WHAT TO DO :: Extract from the entries below, exactly as given, only the lines from the line containing "Best Chicago Paintball Stores (961, 2097)" to the line containing "Business (180, 1518)", both lines included.

EXERCISE DATA ::
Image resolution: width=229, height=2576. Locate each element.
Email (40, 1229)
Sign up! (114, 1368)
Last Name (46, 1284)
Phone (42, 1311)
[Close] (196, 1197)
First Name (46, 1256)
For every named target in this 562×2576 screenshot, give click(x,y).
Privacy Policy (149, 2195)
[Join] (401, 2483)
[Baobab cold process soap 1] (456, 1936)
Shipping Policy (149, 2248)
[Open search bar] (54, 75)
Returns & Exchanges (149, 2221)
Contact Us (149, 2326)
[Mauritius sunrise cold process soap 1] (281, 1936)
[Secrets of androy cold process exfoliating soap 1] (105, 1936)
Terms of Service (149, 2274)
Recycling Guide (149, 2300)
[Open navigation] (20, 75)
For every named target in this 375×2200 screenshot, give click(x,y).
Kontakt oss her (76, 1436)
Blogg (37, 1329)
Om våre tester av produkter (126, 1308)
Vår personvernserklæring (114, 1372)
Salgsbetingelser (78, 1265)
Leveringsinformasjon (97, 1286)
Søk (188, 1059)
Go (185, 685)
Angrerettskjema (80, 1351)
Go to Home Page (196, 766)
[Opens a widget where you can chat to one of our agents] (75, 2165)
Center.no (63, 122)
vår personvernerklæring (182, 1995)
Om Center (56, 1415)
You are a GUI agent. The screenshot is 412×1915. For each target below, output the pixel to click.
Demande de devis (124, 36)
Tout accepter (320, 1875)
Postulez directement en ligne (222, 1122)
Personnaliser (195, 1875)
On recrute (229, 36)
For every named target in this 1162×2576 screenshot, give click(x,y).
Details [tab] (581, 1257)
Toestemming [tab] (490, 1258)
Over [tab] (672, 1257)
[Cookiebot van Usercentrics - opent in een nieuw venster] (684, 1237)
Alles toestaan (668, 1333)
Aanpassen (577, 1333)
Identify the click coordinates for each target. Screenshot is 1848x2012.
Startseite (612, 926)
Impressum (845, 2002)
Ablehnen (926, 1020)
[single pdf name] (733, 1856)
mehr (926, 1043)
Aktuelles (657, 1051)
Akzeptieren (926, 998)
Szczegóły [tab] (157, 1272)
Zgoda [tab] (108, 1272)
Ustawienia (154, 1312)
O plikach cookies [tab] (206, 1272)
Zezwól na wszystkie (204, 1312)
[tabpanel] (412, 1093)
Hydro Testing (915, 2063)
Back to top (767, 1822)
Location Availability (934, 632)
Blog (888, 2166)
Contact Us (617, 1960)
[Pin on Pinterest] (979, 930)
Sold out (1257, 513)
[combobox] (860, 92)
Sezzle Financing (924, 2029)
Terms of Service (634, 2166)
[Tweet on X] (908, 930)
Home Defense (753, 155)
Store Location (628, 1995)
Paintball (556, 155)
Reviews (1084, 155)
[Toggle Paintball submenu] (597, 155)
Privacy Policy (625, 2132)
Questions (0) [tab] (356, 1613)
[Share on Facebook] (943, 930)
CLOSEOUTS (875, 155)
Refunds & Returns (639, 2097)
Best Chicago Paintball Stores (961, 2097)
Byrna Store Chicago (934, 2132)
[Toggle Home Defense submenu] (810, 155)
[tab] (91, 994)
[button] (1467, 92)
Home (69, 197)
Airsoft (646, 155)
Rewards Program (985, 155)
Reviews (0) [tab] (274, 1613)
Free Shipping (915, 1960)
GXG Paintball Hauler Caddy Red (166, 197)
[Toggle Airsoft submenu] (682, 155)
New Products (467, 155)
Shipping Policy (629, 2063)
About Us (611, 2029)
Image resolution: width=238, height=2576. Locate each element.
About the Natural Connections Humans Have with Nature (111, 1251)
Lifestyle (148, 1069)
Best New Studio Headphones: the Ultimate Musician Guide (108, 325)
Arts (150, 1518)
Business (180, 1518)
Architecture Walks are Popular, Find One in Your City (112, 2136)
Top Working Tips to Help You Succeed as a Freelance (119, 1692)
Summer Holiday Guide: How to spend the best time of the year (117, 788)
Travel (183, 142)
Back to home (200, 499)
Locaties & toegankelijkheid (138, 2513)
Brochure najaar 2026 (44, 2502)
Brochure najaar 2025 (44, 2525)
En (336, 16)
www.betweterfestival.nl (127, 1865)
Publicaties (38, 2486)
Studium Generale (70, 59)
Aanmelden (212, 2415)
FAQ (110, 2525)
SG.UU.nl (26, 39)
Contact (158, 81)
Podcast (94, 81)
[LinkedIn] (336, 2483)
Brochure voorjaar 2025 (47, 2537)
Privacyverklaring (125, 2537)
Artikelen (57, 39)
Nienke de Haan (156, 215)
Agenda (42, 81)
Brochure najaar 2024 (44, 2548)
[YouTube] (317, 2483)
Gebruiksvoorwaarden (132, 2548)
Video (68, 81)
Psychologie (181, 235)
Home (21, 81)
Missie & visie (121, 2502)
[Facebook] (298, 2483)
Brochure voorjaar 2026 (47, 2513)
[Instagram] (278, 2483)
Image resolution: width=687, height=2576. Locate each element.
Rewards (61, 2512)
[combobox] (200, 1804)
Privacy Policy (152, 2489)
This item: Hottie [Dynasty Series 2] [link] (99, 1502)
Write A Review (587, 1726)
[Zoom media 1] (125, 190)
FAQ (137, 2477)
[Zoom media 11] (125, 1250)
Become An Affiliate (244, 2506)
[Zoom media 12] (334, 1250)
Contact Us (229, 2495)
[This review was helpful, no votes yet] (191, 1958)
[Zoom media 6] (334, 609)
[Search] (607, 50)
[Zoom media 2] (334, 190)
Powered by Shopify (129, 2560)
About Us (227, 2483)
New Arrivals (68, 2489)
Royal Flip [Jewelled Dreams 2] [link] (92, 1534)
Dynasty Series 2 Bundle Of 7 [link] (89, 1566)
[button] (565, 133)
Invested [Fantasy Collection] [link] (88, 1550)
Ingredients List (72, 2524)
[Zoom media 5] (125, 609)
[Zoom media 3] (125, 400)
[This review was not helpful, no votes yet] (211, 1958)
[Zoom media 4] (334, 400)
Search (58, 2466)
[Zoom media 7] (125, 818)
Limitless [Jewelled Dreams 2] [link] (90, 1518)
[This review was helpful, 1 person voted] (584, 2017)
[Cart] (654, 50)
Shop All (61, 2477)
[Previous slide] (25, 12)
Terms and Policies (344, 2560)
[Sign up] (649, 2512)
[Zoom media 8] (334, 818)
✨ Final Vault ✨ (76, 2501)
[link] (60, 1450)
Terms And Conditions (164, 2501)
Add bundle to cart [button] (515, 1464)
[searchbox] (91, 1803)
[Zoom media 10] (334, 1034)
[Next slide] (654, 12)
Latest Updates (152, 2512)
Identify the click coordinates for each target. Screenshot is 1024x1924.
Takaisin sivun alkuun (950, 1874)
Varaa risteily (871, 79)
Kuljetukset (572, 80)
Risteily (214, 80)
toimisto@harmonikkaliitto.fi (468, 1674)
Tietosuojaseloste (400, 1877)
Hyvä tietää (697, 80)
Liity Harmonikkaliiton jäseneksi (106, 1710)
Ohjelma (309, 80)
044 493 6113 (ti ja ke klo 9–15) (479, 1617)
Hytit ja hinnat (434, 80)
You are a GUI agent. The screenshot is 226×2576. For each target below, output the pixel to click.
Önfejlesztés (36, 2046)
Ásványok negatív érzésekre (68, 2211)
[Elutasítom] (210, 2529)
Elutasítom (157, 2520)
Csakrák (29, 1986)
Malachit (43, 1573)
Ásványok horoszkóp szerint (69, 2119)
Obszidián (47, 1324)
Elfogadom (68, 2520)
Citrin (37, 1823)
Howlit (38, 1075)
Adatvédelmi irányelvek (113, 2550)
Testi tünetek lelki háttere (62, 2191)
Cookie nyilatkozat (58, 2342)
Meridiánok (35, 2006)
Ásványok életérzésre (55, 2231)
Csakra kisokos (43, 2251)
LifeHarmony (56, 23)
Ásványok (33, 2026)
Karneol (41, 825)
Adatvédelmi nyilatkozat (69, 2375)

RESULT OF THIS TASK ::
Best Chicago Paintball Stores (961, 2097)
Byrna Store Chicago (934, 2132)
[Toggle Home Defense submenu] (810, 155)
[tab] (91, 994)
[button] (1467, 92)
Home (69, 197)
Airsoft (646, 155)
Rewards Program (985, 155)
Reviews (0) [tab] (274, 1613)
Free Shipping (915, 1960)
GXG Paintball Hauler Caddy Red (166, 197)
[Toggle Airsoft submenu] (682, 155)
New Products (467, 155)
Shipping Policy (629, 2063)
About Us (611, 2029)
Image resolution: width=238, height=2576. Locate each element.
About the Natural Connections Humans Have with Nature (111, 1251)
Lifestyle (148, 1069)
Best New Studio Headphones: the Ultimate Musician Guide (108, 325)
Arts (150, 1518)
Business (180, 1518)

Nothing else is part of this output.